Dear readers of International Shipbuilding Progress,

Nearing the end of the year, we, the editorial board of ISP, need to reflect on the untimely passing of prof.dr.ir. Cees van Rhee in the summer of 2023. Cees was a valued member of our team. He spoke with authority and needed few words to distinguish between what made sense and what was nonsense. Cees specifically oversaw submissions from the field of dredging engineering, to which he himself had made valuable contributions. Dredging engineering and deep sea mining have much future potential, but there are also many challenges on the way, one of which being how to minimise adverse effects on the environment. Cees and his collaborators performed and stimulated research into the fundamental processes regarding pick-up, transport and settlement of particles in flows, convinced of the fact that understanding of these processes would benefit efficiency, the environment and the ships that are required to support the high-tech dredging and mining equipment of the future. Cees will dearly be missed.

Issue 70(2) contains the following articles.

The first article, titled Force and water jet impact reduction on adjacent structures by means of free surface breakwaters by Holkema et al. discusses extreme free surface wave interaction with specific structures that feature a recessed part of the hull. Wave amplification within that recess can lead to overturning waves with jets that impinge on other structures. This phenomenon limits the workability of the structure at sea. The article investigates whether placing plate breakwater structures in the recess reduces the occurrence of the jets and the magnitude of the load they can exert, so that the workability potentially is increased.

The next article is titled Design and feasibility of a 30- to 40-knot emission-free ferry and written by Doornebos et al.
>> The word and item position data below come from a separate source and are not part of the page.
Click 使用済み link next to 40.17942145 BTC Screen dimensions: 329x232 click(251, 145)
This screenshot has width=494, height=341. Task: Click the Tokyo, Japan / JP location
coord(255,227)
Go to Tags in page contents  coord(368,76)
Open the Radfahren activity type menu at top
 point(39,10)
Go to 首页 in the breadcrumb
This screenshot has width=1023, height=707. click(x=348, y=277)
Investigating emission-free ships is in line with the Sustainable Development Goals that ISP will soon explicitly endorse. Early design trade-offs were investigated, after which parametric design was used as an instrument to investigate the feasibility of an emission-free ship in the Chinese Pearl River Delta. The investigation yielded not one but several emission-free sources of fuel that can be used for a ferry in said delta. Future work intends to investigate a more detailed design of this ferry that includes other important aspects of the ship’s operation, as well as the applicability of the feasibility study with the parametric approach to larger ferries and other ship types.
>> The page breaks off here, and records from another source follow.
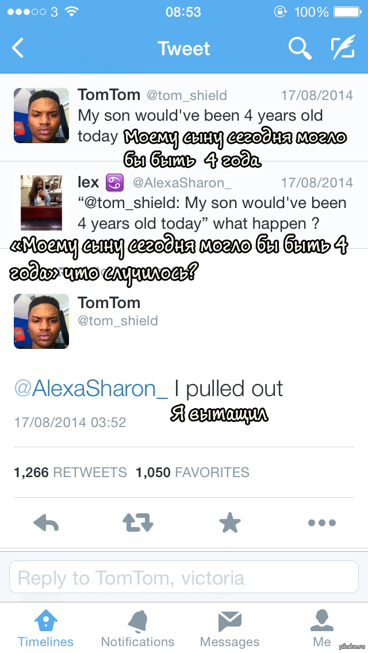Open the Notifications tab
This screenshot has width=368, height=653.
(x=138, y=628)
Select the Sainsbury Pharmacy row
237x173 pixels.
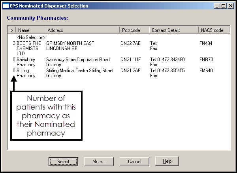pyautogui.click(x=26, y=62)
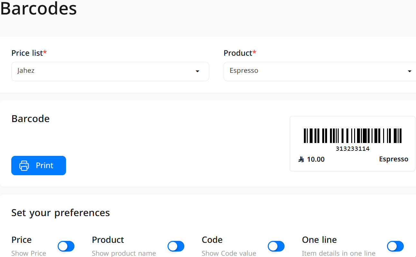
Task: Toggle the One line item details switch
Action: [x=395, y=246]
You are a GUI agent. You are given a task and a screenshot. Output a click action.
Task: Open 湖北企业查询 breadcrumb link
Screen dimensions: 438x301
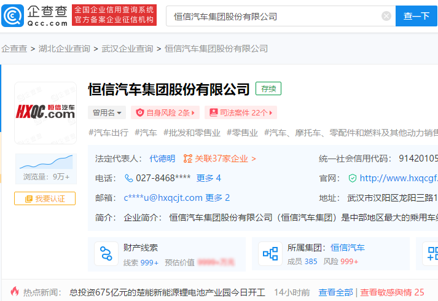(x=65, y=49)
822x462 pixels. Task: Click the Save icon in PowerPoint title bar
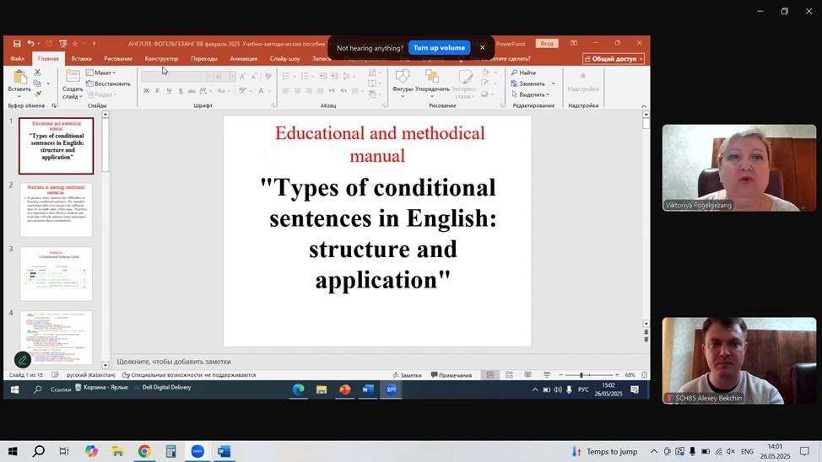tap(17, 43)
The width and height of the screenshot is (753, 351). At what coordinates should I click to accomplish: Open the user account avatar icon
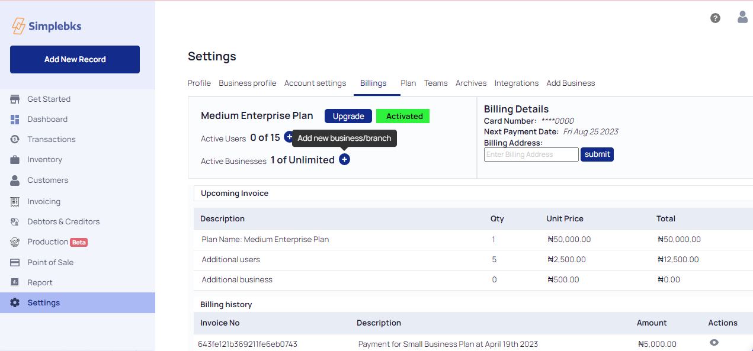(742, 17)
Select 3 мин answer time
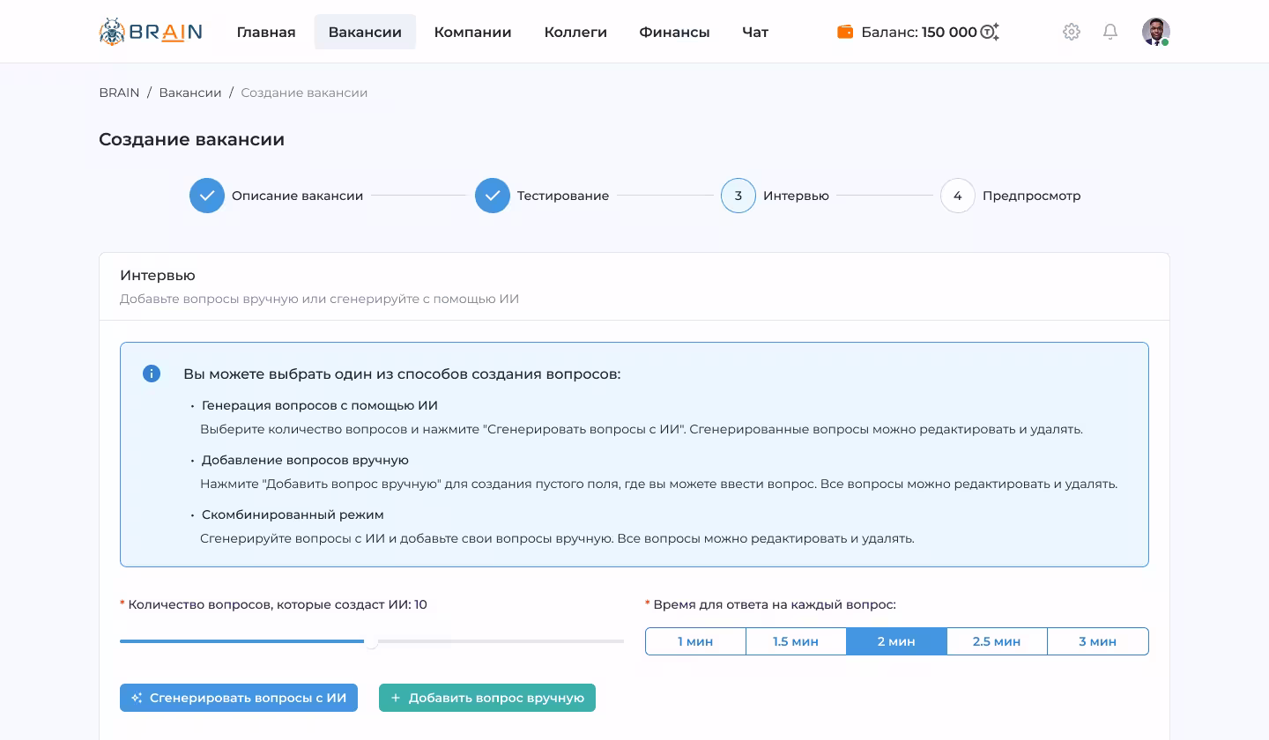The height and width of the screenshot is (740, 1269). click(1097, 641)
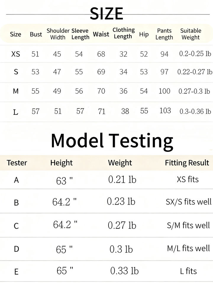Select tester A's height of 63"
Image resolution: width=213 pixels, height=283 pixels.
pos(64,180)
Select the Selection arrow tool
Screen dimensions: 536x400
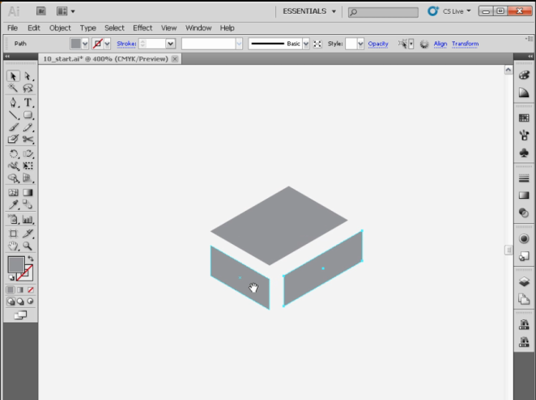coord(13,75)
Wenink and colleagues applied another type of design method with concepts from the field of optimisation in Multi-fidelity Kriging Extrapolation together with CFD for the Design of the Cross-section of a Falling Lifeboat. Computational Fluid Dynamics (CFD) is a strong tool for the evaluation of final designs, but is often too time-intensive to use in earlier design stages. The procedure called Kriging tries to maximise the amount of information for taking a design decision while minimising the cost, in this case computational effort, through establishing a surrogate model. Multi-fidelity Kriging algorithms combine information from different levels of reliability, i.e. with different expected values of the error with respect to reality, to establish an appropriate surrogate. Multi-fidelity Kriging was combined with CFD to find the cross-section of the nose of a falling life boat that had the lowest deceleration upon impact, so as to reduce the discomfort of those aboard the life boat.

The editorial board and I wish that you find this issue interesting and convey our best wishes for the new year.